• [REQUIREMENTS] Rewrite the rows in the stretch from the line containing "This screenshot has width=1457, height=812." through the line containing "Looking at the screenshot, I should 23,23." as a JSON list of strings, one string per line and no blank lines.

>> Begin DATASET CONTENT

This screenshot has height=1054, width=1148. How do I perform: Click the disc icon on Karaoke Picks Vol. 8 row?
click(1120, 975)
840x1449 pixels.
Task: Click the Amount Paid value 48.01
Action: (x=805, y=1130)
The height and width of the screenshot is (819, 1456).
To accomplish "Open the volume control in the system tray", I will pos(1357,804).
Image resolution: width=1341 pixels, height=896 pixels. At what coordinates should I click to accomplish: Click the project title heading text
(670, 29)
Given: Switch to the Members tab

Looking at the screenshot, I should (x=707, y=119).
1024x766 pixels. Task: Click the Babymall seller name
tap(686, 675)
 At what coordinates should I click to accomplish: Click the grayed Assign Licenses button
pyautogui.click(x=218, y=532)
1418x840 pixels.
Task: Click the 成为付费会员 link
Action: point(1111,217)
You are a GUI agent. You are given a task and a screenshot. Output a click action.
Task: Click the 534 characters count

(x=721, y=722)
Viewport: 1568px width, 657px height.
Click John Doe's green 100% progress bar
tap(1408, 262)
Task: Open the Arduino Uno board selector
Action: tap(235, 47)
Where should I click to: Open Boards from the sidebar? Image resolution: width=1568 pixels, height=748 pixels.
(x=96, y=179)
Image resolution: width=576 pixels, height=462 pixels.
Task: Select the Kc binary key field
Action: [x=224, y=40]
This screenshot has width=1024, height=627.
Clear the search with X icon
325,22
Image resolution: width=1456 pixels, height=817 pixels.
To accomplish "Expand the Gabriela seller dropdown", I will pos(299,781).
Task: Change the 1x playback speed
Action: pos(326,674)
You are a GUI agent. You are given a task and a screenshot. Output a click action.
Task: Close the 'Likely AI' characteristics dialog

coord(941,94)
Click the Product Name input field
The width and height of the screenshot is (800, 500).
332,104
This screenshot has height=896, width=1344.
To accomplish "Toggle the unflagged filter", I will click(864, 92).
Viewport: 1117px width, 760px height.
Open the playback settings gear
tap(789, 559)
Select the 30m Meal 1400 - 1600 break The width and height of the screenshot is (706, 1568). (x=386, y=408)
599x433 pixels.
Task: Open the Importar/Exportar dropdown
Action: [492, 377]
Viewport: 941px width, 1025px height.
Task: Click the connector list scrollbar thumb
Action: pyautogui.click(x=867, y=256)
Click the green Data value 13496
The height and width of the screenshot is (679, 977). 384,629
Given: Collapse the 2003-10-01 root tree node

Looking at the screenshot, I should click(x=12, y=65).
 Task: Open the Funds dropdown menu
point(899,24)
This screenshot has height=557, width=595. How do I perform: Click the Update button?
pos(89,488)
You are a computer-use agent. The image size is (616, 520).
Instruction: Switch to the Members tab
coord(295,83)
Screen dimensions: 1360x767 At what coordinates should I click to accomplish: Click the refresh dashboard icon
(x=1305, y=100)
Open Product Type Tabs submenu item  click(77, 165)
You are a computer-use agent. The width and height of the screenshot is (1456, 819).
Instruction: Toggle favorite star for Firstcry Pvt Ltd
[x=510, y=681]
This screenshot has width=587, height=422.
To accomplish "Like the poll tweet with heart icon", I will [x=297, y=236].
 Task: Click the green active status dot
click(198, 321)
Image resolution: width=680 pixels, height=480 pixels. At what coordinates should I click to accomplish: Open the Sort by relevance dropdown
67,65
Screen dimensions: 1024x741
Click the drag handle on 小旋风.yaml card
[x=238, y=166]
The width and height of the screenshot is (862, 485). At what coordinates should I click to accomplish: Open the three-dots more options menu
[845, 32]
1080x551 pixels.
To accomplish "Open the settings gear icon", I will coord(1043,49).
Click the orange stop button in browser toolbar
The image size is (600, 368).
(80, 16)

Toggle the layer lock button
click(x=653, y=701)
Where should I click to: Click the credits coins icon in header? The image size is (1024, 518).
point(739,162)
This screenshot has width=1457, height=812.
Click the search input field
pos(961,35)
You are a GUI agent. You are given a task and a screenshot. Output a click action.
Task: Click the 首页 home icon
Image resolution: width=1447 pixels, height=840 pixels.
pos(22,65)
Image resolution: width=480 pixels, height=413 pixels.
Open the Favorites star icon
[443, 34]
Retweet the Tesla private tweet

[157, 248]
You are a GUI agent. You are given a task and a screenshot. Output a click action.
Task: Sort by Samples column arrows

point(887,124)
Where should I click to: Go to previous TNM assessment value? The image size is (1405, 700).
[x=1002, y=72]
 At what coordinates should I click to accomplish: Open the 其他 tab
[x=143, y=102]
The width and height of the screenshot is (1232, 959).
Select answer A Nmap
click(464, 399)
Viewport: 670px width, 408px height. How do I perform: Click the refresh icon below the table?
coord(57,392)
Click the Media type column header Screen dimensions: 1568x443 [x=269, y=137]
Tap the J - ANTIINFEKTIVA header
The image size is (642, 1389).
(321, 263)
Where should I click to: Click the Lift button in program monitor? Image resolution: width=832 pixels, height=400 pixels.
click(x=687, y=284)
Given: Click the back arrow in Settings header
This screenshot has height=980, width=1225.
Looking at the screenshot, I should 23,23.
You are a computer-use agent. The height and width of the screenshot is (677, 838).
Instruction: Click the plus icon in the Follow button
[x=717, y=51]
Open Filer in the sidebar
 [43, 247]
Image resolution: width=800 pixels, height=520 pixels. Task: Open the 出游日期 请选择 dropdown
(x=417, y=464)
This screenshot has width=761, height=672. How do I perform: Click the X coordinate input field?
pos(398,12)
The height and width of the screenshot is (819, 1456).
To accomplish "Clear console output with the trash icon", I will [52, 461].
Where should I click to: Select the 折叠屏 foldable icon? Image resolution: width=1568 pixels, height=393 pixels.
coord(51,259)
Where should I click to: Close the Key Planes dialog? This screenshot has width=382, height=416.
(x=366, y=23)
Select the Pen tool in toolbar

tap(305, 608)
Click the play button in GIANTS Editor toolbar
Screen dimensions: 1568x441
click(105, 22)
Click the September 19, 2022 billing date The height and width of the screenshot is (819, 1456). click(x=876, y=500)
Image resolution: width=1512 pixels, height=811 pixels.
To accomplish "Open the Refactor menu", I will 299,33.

>> End DATASET CONTENT

• [OUTPUT FOR THIS EXERCISE]
[
  "This screenshot has width=1457, height=812.",
  "Click the search input field",
  "pos(961,35)",
  "You are a GUI agent. You are given a task and a screenshot. Output a click action.",
  "Task: Click the 首页 home icon",
  "Image resolution: width=1447 pixels, height=840 pixels.",
  "pos(22,65)",
  "Image resolution: width=480 pixels, height=413 pixels.",
  "Open the Favorites star icon",
  "[443, 34]",
  "Retweet the Tesla private tweet",
  "[157, 248]",
  "You are a GUI agent. You are given a task and a screenshot. Output a click action.",
  "Task: Sort by Samples column arrows",
  "point(887,124)",
  "Where should I click to: Go to previous TNM assessment value? The image size is (1405, 700).",
  "[x=1002, y=72]",
  " At what coordinates should I click to accomplish: Open the 其他 tab",
  "[x=143, y=102]",
  "The width and height of the screenshot is (1232, 959).",
  "Select answer A Nmap",
  "click(464, 399)",
  "Viewport: 670px width, 408px height. How do I perform: Click the refresh icon below the table?",
  "coord(57,392)",
  "Click the Media type column header Screen dimensions: 1568x443 [x=269, y=137]",
  "Tap the J - ANTIINFEKTIVA header",
  "The image size is (642, 1389).",
  "(321, 263)",
  "Where should I click to: Click the Lift button in program monitor? Image resolution: width=832 pixels, height=400 pixels.",
  "click(x=687, y=284)",
  "Given: Click the back arrow in Settings header",
  "This screenshot has height=980, width=1225.",
  "Looking at the screenshot, I should 23,23."
]